AWS Cloud Operations Blog

AWS CloudFormation Guardrails: Protecting your Stacks and Ensuring Safer Updates

“I wonder what will happen if I touch these two wires together.” – Unix fortune

If you’ve worked with cloud-hosted applications or large distributed architectures for any extended period of time, chances are you’ve heard colleagues invoke Murphy’s law: “Anything that can go wrong, will go wrong”. All of us have experienced one of those events in the middle of the night where a usually well-intentioned colleague decides to run maintenance or cleanup on some systems…and accidentally deletes or changes a volume, server, endpoint, function, or other critical resource.

If your applications, functions, servers, and other resources are in AWS, and you’re using AWS CloudFormation to automate the deployment and changes to your stacks, you are well positioned to implement several levels of safety guardrails to reduce the likelihood of many of these unplanned events.

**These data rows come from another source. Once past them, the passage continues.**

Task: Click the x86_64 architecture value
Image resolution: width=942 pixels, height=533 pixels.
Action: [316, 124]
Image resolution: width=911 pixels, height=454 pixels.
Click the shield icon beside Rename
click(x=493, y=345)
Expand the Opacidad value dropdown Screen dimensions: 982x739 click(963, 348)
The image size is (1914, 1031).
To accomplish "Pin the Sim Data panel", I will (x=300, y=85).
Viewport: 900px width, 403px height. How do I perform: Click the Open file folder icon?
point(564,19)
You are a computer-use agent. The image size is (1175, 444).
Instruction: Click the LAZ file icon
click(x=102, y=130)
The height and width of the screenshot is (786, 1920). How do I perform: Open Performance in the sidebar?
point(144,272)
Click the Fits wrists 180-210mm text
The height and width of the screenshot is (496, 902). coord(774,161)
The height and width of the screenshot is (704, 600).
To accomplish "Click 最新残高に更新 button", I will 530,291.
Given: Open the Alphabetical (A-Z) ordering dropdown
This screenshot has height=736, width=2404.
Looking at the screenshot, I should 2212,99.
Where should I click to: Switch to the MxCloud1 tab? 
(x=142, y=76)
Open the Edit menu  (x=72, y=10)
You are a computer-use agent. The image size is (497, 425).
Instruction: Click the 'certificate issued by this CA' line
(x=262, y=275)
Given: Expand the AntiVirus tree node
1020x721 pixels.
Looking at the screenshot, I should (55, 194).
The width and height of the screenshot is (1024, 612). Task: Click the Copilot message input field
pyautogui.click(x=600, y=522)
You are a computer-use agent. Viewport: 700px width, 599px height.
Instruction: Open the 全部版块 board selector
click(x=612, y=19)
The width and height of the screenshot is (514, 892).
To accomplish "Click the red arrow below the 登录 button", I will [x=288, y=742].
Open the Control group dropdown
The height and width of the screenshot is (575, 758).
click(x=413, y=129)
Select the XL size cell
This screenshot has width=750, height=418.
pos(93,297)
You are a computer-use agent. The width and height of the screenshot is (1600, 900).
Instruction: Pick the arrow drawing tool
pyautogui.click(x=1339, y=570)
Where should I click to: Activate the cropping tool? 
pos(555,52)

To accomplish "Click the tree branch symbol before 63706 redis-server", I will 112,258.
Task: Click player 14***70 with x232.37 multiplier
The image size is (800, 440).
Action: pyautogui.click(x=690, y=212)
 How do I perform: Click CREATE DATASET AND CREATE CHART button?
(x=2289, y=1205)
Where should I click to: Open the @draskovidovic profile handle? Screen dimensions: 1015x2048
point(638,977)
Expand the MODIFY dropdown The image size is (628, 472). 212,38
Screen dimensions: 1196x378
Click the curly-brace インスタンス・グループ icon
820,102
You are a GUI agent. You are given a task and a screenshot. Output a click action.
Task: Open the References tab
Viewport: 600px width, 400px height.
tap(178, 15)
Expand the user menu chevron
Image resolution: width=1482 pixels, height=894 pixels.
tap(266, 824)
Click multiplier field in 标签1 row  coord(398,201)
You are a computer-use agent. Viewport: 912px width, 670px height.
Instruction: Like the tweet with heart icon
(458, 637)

In this blog post we cover many of these guardrails. We’ll also present ideas collected from user surveys, support cases, and other sources so you can build a strategy to use these safety provisions and improve them over time.

There are four primary features that you can use to protect your stacks and resources in CloudFormation:

Guardrail Description
Termination Protection Stack level attribute to prevent deletion; also works with nested stacks
Deletion Policies Resource level attribute; can be Delete (default), Retain or Snapshot
Stack Policies Restrict operations at a stack level to multiple resource groups
IAM Policies Restrict operations by users, groups or roles

These features vary in scope and the granularity of options. Consider implementing several of these features in a layered way, as opposed to using only one of them.

Using stack termination protection

Using this stack attribute, you can prevent a new or existing stack from being accidentally deleted. This setting is disabled by default, so you have to explicitly enable it when you create new stacks. For existing, non-nested stacks, you can change termination protection using the AWS Management Console or the AWS CLI. For existing nested stacks, you must enable termination protection on the root stack. After it is enabled on the root stack, the protection is also set for the nested or child stacks. However, keep in mind that if you perform a stack update on the root stack that would delete the nested stack, CloudFormation will delete the nested stack. If you attempt to delete a nested stack when its root stack has termination protection in place, the operation will fail and the nested stack will remain unchanged. Like many other CloudFormation operations, you can control who can enable or disable termination protection by using an IAM policy.

{
    "Version":"2012-10-17",
    "Statement":[{
        "Effect":"Allow",
        "Action":[
            "cloudformation:UpdateTerminationProtection"
        ],
        "Resource":"*"
    }]
}

Figure 1: Sample IAM policy granting permissions to change stack termination protection

 

So, now that you know about termination protection, should you enable it on all or most of your stacks? Maybe, but you should consider the lifecycle of all your stacks first. Adding termination protection to seldom-changing network resource stacks makes sense, providing yet another layer that can supplement existing controls without interfering with daily application changes. On the other hand, if the application stack changes often, you’ll end up enabling and disabling termination protection often as well. For those types of ephemeral stacks, other guardrails outlined in this article might be more appropriate.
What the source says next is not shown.